Stated task
Pull out every line of the records that contains the string "Click", treating uppercase and lowercase as different.

Data entries
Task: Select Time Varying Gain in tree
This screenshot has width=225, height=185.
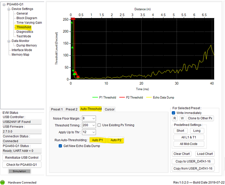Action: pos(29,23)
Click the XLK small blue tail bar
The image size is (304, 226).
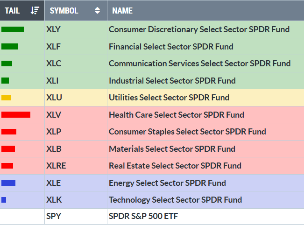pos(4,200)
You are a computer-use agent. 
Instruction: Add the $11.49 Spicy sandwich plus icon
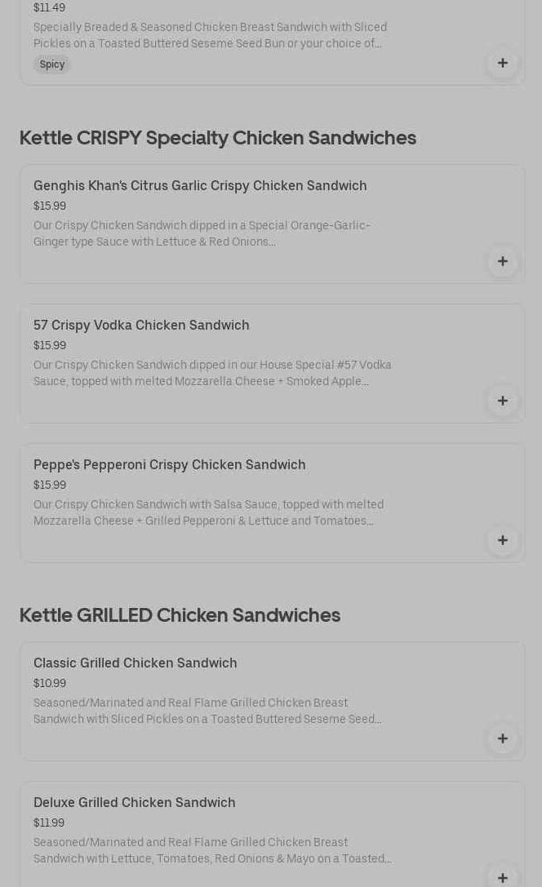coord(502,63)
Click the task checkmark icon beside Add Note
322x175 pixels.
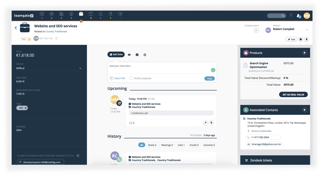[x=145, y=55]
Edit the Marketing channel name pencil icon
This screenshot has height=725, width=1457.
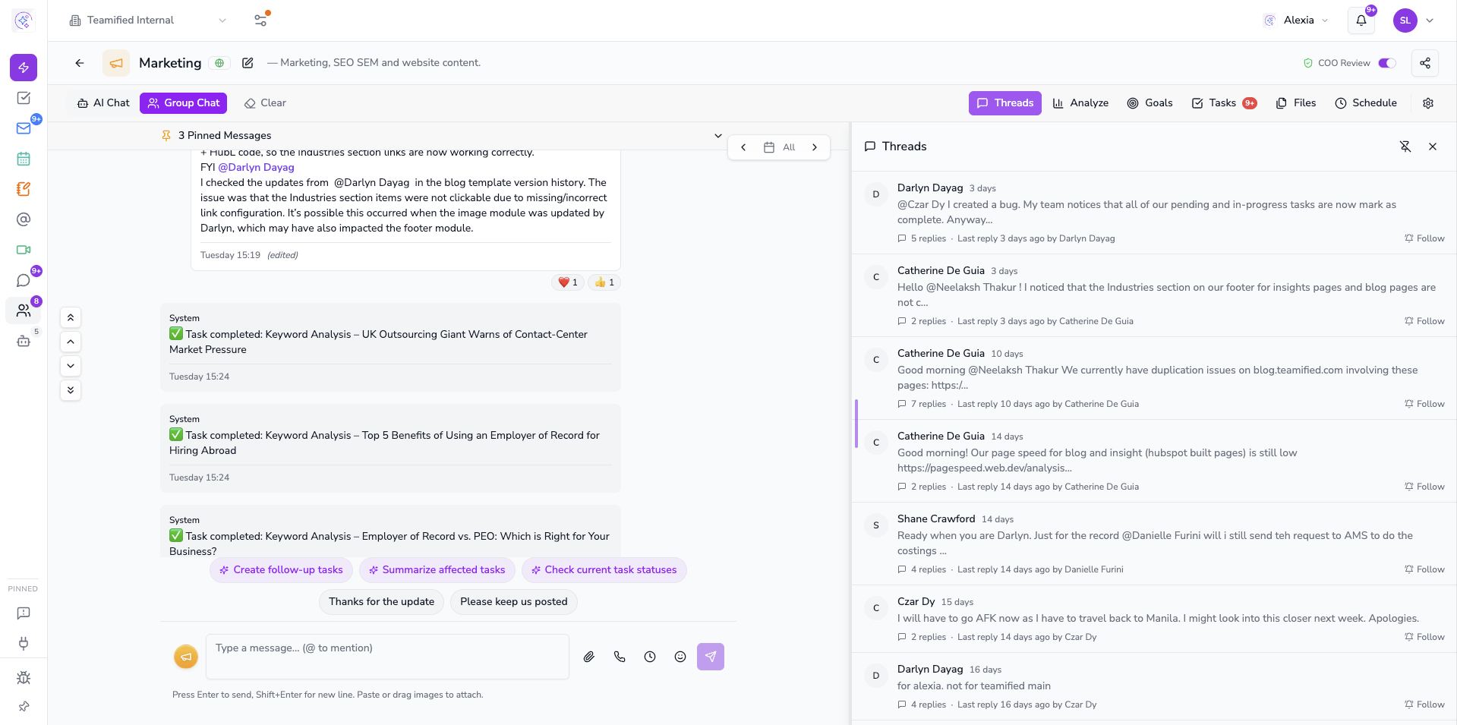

Result of the task
Click the XLK small blue tail bar
Click the task checkmark icon beside Add Note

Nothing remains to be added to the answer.